▶ **选段**:
__________________________________________________

在超过100年的鲁迅研究历史中,“历史还原”的问题是十分值得总结的经验。鲁迅这样一位足以“撬动历史内核”的人物,更需要我们在接近他、观察他、解读他的时候保持一种格外审慎的科学态度,首先要尽可能尊重鲁迅自己的思想逻辑,返回其历史的生存情景。通过对《京报副刊》“青年必读书“事件的思想背景和历史现场的深度追溯可见,鲁迅的对话对象并非是通常所认为的文化思想界,而是针对这次媒体性活动本身,如此一来许多对《青年必读书》的话语解读和态度判断就不再合理,而应从全然不同的角度重新考量。

鲁迅研究的历史已经超过100年了,100年的学术历程,为我们积累了许许多多的经验,也有各种各样的教训,在整个中国现代文学的学科经验中可能再也没有超过鲁迅研究这一领域的了。如果要问百年来鲁迅研究中最值得总结的经验是什么,在我看来可能就是一个“历史还原“的问题。

所谓历史还原,首先是对研究对象本身的思想与艺术追求有一个充分的体谅和理解,不以我们自己所处时代的思想标准来加以附会和肢解;其次是对研究对象所处的时代和社会也有一个尊重历史的观察和描述,尽量避免用后来的社会历史定性作为事实的替代;再次是当时的各种历史文献和史料都应该在“未加筛选”的前提下获得最完整的搜集和保存,没有所谓的“正确与错误”,也没有“为尊者隐”的顾忌。回首百年学术史,我们似乎可以发现这样一个规律:凡是哪一个时代能够最充分地尊重鲁迅本身的思想与情感实际,挖掘和提供鲁迅及其生活世界丰富文献史料,那么就很可能出现鲁迅研究的重要突破,取得扎实的学术成果,相反,如果我们一味满足将这位历史先驱套入各种“标杆”和“模范”的定位,先是有了这个定位,再来选择材料论证,那么鲁迅地位的高低和声誉的大小其实就成了与鲁迅无关的一件事情,在这种时代,鲁迅研究必然会在事实上严重衰退甚至陷入低谷。最明显的例证就是20世纪60年代的极左时期和20世纪80年代以来的新时期鲁迅研究。在前一个时期,鲁迅似乎获得了极高的声誉,但是鲁迅本人的语言却只能在一种扭曲的形式中被人们“学习”和“引用”(条块分割、按需摘取的“鲁迅语录”),甚至鲁迅的史料也因为删节、修改而也失去了完整性,这个时候,鲁迅只是被人们“敬仰”的对象,他的思想和文学艺术长久都不可能获得平等的深入细致的分析与研究。只有到了新时期拨乱反正之后,如王富仁这样的第三代学人在“回到鲁迅那里”去的口号下,才开始了对鲁迅真正全面的考察,包括鲁迅史料的全面总结和呈现也是在这一历史时期才开展起来的,没有历史还原的精神,就不会有今天我们所看到的如此丰富的鲁迅研究的果实。

__________________________________________________

▶ **所示数据**:
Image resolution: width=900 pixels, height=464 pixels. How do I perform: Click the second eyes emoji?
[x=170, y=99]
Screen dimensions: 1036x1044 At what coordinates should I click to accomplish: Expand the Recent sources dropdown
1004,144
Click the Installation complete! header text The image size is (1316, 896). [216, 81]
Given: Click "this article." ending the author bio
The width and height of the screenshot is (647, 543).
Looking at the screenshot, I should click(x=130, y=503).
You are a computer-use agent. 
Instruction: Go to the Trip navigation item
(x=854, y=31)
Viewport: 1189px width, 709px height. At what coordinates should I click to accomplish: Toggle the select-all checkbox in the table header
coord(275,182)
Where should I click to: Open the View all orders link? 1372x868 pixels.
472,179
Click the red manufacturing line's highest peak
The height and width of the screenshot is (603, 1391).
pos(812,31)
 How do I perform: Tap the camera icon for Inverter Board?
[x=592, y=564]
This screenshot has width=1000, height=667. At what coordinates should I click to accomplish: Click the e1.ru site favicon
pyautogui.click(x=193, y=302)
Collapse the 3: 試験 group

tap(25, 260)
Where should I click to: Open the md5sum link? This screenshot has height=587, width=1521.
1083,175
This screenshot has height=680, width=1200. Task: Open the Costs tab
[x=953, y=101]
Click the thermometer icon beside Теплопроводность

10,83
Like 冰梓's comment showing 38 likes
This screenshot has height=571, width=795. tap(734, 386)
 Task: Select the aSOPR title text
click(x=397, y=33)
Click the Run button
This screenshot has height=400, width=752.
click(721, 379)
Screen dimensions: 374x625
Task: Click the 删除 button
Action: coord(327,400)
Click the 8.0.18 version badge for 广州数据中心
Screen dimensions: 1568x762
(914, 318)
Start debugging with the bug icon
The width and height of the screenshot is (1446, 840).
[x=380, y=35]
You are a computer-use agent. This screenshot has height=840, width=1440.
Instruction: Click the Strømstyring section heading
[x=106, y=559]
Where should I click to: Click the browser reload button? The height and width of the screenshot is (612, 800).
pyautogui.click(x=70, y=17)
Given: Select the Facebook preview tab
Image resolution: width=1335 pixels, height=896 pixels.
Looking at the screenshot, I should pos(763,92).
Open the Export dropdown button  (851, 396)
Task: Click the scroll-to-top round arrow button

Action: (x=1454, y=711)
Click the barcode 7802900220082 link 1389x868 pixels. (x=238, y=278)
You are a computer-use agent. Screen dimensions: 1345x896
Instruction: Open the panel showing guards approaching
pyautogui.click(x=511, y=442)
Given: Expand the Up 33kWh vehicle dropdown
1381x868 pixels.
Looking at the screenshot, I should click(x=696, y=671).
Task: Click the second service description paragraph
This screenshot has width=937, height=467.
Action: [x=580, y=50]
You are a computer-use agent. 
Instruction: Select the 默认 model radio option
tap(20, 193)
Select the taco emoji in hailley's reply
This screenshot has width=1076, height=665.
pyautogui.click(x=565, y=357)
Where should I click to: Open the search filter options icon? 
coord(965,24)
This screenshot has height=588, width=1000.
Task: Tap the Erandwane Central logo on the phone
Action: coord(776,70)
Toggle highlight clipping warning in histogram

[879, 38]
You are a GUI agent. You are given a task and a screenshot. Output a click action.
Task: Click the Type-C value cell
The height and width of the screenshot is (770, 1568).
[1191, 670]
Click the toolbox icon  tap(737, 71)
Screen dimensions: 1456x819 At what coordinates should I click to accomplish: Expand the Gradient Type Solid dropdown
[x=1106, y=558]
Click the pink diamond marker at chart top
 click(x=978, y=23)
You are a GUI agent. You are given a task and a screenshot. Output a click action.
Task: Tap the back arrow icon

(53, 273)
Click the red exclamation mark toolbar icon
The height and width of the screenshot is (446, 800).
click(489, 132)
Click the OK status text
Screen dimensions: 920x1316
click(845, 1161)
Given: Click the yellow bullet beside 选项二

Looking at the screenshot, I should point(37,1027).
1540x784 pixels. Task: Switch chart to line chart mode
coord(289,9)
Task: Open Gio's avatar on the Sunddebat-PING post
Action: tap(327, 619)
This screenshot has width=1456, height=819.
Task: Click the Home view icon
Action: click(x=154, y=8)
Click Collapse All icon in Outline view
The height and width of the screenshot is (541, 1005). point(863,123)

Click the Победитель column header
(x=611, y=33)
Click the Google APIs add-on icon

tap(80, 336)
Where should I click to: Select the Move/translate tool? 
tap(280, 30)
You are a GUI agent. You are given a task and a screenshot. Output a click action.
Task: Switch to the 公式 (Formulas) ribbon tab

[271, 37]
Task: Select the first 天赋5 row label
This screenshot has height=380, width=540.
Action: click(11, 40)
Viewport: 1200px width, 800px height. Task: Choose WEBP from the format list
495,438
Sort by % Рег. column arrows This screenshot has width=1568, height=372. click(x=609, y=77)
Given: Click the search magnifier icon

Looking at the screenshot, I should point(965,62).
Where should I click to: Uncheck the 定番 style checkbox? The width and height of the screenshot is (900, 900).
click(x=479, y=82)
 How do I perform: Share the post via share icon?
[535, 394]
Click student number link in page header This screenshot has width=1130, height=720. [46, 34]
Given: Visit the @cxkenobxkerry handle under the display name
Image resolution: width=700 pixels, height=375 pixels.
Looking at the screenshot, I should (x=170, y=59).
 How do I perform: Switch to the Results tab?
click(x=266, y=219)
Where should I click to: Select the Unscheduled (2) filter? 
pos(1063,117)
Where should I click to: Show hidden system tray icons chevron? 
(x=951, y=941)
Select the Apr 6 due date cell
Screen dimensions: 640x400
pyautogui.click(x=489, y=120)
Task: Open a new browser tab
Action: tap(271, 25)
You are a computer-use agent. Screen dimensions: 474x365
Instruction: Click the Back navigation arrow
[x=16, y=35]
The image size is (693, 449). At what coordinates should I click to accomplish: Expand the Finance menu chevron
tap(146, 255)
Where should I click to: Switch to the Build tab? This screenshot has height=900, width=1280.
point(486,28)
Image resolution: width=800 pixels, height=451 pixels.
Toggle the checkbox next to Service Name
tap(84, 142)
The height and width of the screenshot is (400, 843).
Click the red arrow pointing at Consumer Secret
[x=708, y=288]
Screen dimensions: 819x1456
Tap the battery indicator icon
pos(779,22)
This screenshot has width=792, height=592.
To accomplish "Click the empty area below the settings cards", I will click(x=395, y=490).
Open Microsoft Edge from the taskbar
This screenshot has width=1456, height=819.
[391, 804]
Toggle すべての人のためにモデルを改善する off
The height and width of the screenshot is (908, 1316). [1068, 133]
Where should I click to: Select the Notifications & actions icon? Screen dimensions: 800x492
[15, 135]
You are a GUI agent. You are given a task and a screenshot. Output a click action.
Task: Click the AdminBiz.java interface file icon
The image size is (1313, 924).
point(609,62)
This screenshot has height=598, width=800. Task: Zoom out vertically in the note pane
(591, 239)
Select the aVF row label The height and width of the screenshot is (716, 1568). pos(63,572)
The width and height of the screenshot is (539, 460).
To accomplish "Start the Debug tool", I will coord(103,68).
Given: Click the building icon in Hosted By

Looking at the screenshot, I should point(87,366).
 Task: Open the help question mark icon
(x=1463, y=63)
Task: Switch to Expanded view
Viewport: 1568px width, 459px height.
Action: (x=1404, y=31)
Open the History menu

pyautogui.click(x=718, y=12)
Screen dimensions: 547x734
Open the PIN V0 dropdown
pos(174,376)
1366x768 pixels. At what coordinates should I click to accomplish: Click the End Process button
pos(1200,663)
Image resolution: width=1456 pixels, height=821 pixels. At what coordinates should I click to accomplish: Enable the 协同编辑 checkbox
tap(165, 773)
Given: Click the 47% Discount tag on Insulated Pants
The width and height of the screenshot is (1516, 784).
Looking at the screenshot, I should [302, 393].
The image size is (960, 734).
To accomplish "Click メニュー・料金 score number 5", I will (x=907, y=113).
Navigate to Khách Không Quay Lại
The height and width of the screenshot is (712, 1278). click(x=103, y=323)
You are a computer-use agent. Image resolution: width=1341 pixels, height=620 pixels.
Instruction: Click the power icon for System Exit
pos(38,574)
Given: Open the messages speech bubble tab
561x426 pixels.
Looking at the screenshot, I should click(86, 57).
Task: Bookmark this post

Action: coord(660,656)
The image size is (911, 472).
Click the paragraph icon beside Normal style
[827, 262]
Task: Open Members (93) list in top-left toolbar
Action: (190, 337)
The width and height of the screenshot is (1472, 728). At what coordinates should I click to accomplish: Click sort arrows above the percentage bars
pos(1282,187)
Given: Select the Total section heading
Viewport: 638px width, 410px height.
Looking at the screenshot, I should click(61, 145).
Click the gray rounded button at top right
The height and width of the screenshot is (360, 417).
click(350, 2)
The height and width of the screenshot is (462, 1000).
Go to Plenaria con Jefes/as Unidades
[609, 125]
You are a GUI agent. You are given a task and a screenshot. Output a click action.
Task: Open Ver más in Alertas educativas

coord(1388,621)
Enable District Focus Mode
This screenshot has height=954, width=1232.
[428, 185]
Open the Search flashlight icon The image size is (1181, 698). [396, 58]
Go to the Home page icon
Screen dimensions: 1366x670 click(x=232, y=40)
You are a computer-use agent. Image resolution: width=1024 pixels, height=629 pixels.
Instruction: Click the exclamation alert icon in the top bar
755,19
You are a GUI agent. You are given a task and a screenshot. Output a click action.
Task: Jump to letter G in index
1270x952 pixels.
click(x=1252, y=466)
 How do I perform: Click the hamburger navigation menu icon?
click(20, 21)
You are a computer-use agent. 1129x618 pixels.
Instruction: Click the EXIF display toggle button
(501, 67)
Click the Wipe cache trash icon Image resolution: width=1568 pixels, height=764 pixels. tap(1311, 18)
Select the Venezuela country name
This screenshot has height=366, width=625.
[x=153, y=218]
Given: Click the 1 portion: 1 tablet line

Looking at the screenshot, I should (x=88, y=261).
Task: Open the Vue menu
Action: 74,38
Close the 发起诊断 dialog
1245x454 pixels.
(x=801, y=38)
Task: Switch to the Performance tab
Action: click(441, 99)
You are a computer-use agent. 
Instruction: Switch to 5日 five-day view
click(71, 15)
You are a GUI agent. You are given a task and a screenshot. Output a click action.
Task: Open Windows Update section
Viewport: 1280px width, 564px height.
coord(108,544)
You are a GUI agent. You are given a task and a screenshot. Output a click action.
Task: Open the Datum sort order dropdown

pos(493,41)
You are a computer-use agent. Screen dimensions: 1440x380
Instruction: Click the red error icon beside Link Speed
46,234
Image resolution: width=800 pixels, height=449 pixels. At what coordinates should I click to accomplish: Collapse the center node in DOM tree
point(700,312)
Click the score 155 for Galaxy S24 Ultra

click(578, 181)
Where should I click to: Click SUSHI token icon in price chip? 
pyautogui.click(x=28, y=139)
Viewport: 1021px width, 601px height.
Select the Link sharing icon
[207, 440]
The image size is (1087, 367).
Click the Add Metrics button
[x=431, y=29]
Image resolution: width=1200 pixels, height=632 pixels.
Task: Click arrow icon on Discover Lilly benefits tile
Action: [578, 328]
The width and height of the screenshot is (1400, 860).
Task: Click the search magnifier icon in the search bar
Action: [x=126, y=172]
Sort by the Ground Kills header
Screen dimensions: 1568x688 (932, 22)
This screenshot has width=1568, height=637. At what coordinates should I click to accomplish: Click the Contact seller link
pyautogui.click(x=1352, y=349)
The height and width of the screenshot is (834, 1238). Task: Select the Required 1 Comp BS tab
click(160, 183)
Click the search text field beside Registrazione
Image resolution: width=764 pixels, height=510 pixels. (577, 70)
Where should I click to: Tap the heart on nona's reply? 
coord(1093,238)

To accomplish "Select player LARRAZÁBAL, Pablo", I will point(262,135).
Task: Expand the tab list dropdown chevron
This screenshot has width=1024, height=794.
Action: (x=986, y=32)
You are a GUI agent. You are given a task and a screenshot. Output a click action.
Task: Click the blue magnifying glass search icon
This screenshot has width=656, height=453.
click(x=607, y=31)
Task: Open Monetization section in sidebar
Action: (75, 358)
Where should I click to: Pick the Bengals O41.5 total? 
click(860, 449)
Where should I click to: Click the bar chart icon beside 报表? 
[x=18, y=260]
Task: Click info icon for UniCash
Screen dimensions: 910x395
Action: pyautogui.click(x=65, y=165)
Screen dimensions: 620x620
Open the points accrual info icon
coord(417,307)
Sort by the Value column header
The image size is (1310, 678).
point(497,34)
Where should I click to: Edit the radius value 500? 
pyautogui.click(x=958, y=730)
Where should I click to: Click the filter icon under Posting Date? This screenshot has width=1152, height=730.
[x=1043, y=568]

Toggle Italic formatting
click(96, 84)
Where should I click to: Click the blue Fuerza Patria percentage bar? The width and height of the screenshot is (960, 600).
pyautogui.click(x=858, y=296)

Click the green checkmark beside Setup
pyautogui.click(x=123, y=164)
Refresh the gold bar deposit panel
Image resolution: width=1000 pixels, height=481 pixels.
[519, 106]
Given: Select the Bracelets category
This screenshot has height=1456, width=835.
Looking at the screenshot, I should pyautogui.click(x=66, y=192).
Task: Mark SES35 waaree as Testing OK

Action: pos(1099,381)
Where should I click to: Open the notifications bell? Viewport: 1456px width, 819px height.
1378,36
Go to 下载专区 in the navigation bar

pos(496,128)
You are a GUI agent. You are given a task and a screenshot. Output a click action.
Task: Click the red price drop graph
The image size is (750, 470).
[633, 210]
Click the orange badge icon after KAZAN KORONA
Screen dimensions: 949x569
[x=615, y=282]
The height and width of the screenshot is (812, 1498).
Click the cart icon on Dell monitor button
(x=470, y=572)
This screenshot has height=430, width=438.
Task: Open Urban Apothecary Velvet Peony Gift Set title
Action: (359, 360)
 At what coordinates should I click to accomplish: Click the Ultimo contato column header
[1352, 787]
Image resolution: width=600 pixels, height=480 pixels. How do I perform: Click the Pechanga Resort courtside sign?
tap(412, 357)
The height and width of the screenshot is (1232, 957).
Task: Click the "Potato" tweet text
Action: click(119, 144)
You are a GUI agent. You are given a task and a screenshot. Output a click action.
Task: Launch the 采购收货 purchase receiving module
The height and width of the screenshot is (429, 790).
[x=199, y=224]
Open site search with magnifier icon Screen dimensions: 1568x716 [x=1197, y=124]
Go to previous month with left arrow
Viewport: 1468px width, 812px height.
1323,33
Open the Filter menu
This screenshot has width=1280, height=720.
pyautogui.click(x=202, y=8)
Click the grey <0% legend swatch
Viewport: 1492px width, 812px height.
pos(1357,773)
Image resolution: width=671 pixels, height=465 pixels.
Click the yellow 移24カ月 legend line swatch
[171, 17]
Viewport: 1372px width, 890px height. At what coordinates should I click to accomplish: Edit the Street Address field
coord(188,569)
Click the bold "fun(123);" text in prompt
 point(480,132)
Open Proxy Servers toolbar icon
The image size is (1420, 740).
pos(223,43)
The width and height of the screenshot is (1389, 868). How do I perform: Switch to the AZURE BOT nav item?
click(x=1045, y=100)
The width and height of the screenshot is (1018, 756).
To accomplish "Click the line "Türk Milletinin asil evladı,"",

__________________________________________________

▶ **任务说明**:
请原样抄录鲁迅研究选段中的一段文字，从“在超过100年的鲁迅研究历史”开始，一直到“应从全然不同的角度重新考量。”为止。

▶ **任务输出**:
在超过100年的鲁迅研究历史中,“历史还原”的问题是十分值得总结的经验。鲁迅这样一位足以“撬动历史内核”的人物,更需要我们在接近他、观察他、解读他的时候保持一种格外审慎的科学态度,首先要尽可能尊重鲁迅自己的思想逻辑,返回其历史的生存情景。通过对《京报副刊》“青年必读书“事件的思想背景和历史现场的深度追溯可见,鲁迅的对话对象并非是通常所认为的文化思想界,而是针对这次媒体性活动本身,如此一来许多对《青年必读书》的话语解读和态度判断就不再合理,而应从全然不同的角度重新考量。